1 - Tuition and fees have been rising about 2x that of CPI (consumer price
index is the number reported in the media as "inflation").
<http://www.finaid.org/savings/tuition-inflation.phtml>

2 - Student loans are easy to get because legislation made them impossible to
discharge in bankruptcy. Federal subsidies to the lenders make them far more
profitable than just about any other loan.

------
ShabbyDoo
It's not likely that a MIT CS graduate will be incompetent, but the
probability of ineptitude increases quickly as one goes beyond the
internationally known, top-tier schools.

In some ways, the value of a formal education has been diminished. Thankfully,
I have never been forced to exclude candidates based on academic pedigree.
And, I test _everyone_ in interviews to see if they're clueful. So, if I'm
already willing to accept candidates without regard to pedigree and I have to
act as the gatekeeper myself, there's little disadvantage for an education
seeker (I had to choose words carefully here) to "take" OpenCourseware
classes, perhaps with a group. Furthermore, I'd respect such initiative much
more than someone who attended a mid-tier CS program (like I did).

------
dasil003
_...the football coach, and other expensive things that cost more than they
bring in._

This statement by itself shows how utterly ignorant the author is about
university cashflow.

------
ShabbyDoo
"recently began offering graduate courses in education administration, another
traditional cash cow, through a for-profit online provider"
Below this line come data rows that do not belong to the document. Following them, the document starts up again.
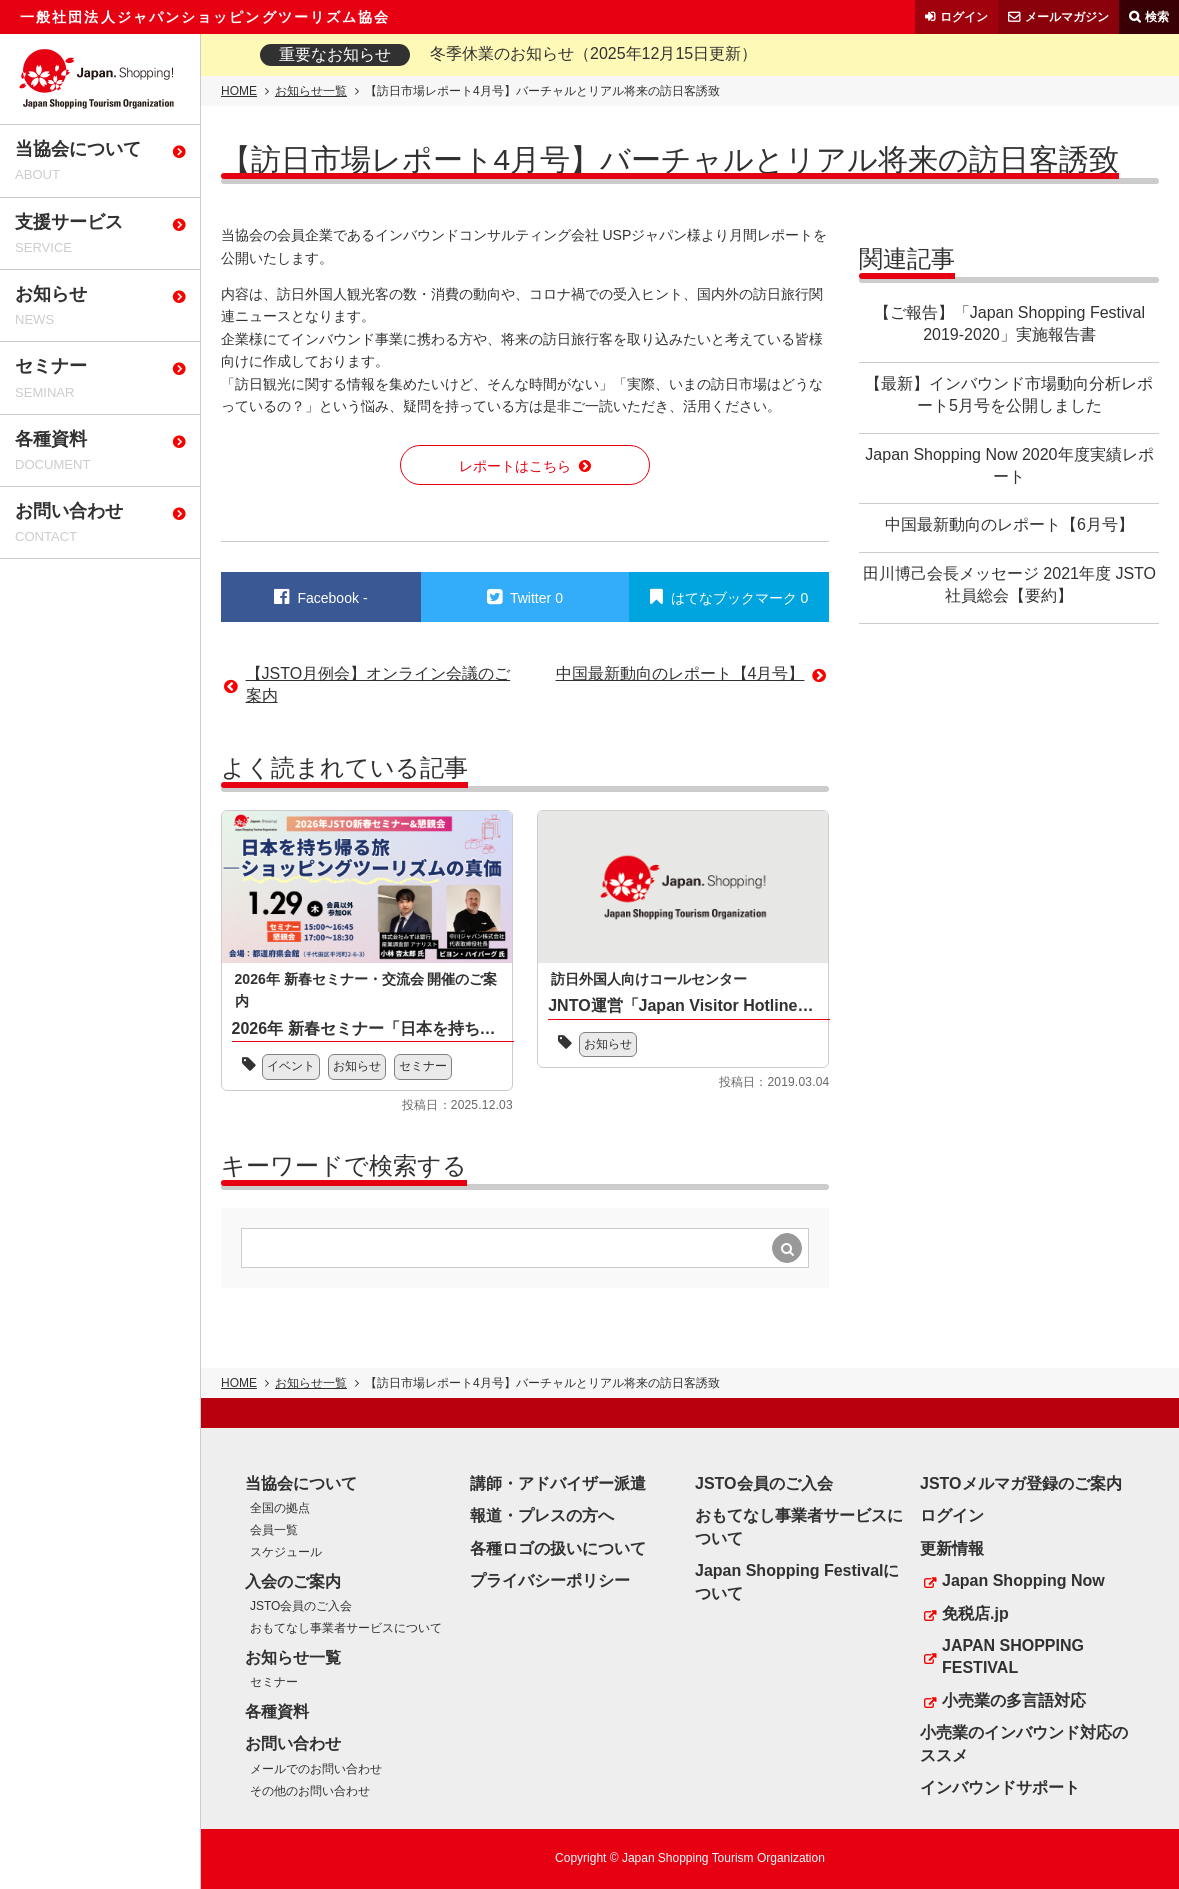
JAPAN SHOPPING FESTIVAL (1013, 1656)
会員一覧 (274, 1530)
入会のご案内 (293, 1581)
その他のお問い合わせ (310, 1791)
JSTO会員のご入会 (301, 1606)
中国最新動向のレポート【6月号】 (1009, 524)
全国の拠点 (280, 1508)
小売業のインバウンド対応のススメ (1024, 1743)
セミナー (423, 1066)
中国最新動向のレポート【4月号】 (680, 673)
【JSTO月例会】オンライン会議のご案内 (378, 684)
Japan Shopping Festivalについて (797, 1581)
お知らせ (357, 1066)
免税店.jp (975, 1613)
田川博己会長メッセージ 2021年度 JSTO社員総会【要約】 (1009, 584)
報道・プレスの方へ (542, 1515)
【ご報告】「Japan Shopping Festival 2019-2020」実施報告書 (1009, 323)
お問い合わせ (293, 1743)
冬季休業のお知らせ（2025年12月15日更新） (593, 53)
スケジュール (286, 1552)
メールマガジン (1067, 17)
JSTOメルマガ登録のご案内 (1021, 1483)
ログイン (964, 17)
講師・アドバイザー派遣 (558, 1483)
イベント (291, 1066)
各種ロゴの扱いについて (558, 1548)
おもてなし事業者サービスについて (346, 1628)
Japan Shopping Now (1023, 1580)
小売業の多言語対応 (1014, 1700)
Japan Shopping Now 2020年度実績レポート (1009, 465)
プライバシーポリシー (550, 1580)
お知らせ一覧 (311, 91)
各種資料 (277, 1711)
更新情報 (952, 1548)
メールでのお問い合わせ (316, 1769)
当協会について (301, 1483)
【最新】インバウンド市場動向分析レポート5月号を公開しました (1009, 394)
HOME (239, 91)
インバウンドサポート (1000, 1787)
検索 (1157, 17)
Yeah...it's a cash cow because one has to have a license (and therefore a
degree) to be a school administrator in the US.

------
AlleyRow
When faced with any threat, Universities will take the steps to evolve and
become more efficient. Newspapers failed to do so...hence their current
predicament.

------
vaksel
don't think so. Students are brainwashed from the first grade that you need a
college degree to get a good job, newspapers never had that

------
erlanger
College is not even remotely as necessary as most people think. Education,
however, is twice as important.

------
steve_mobs
I don't think so. Most companies require a university degree to hire someone.
The degree shows the firm that you are somewhat competent.